When evaluating the baseline prefetcher configuration, the authors noted that Berti frequently issues redundant prefetch requests for lines already prefetched or present in the cache. Also, using only the PC provides very limited context for pattern recognition, limiting the prediction capabilities of Berti. Furthermore, Pythia is found to generate a lot of useless prefetches for some workloads, which pollutes the L2 cache and wastes memory bandwidth.

Idea

  1. A Region-Based Bit-Map Filter is added, which is a fully associative structure storing the prefetched and accessed cache lines per region, in the form of a bit-vector. For regions tracked by the filter, having the M-th bit set in the bitmap implies that we drop all prefetch requests for the M-th cache line inside the region.
  2. In addition to using PC, the authors propose using a hash (shifted XOR) of the last 4 PCs with the current PC, to index the Berti tables with additional context.
  3. Set-Dueling is added to Pythia: instead of using the default policy to issue prefetches, 5 different policies are introduced, including a No-Prefetch policy that disables Pythia.
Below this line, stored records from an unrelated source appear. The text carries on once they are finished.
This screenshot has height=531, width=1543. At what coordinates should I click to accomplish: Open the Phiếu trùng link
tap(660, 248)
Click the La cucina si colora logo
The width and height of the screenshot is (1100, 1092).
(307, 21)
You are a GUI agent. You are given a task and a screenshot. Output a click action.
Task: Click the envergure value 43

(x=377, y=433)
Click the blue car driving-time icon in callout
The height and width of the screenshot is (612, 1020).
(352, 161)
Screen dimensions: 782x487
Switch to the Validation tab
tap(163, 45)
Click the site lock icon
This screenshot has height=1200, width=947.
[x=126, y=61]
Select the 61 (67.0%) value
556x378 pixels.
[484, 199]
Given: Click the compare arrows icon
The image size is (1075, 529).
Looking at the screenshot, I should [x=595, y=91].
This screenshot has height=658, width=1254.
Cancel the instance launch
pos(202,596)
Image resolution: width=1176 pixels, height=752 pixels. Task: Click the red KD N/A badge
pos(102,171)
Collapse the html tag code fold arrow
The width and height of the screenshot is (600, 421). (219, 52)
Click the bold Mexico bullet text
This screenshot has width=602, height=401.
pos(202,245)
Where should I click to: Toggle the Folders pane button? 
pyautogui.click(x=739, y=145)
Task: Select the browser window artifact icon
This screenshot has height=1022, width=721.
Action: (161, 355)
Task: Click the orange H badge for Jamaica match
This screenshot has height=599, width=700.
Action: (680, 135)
All 5 policies are enabled for a 10M-instruction tournament, at the end of which the policy with the lowest miss rate is chosen for the rest of execution.
  4. An Adaptive Next Line (ANeLin) is added to the LLC, which uses a sampling cache to track the demand misses and insert next-line prefetches. A heuristic mechanism is used to track useful and useless prefetches globally and per-PC. ANeLin can be disabled if the ratio of useful to useless prefetches drops below a threshold.

Why It Works

Adding a Bit-Map Filter eliminates redundant and useless prefetches. Using PC history adds context from the program flow while learning memory accesses with minimal overhead. Disabling Pythia and Next Line prefetching when they do not generate enough useful prefetches solves the problem of cache pollution due to wasteful prefetching. This is especially useful in the constrained bandwidth and multicore scenarios where data and memory need to be shared judiciously for optimal performance.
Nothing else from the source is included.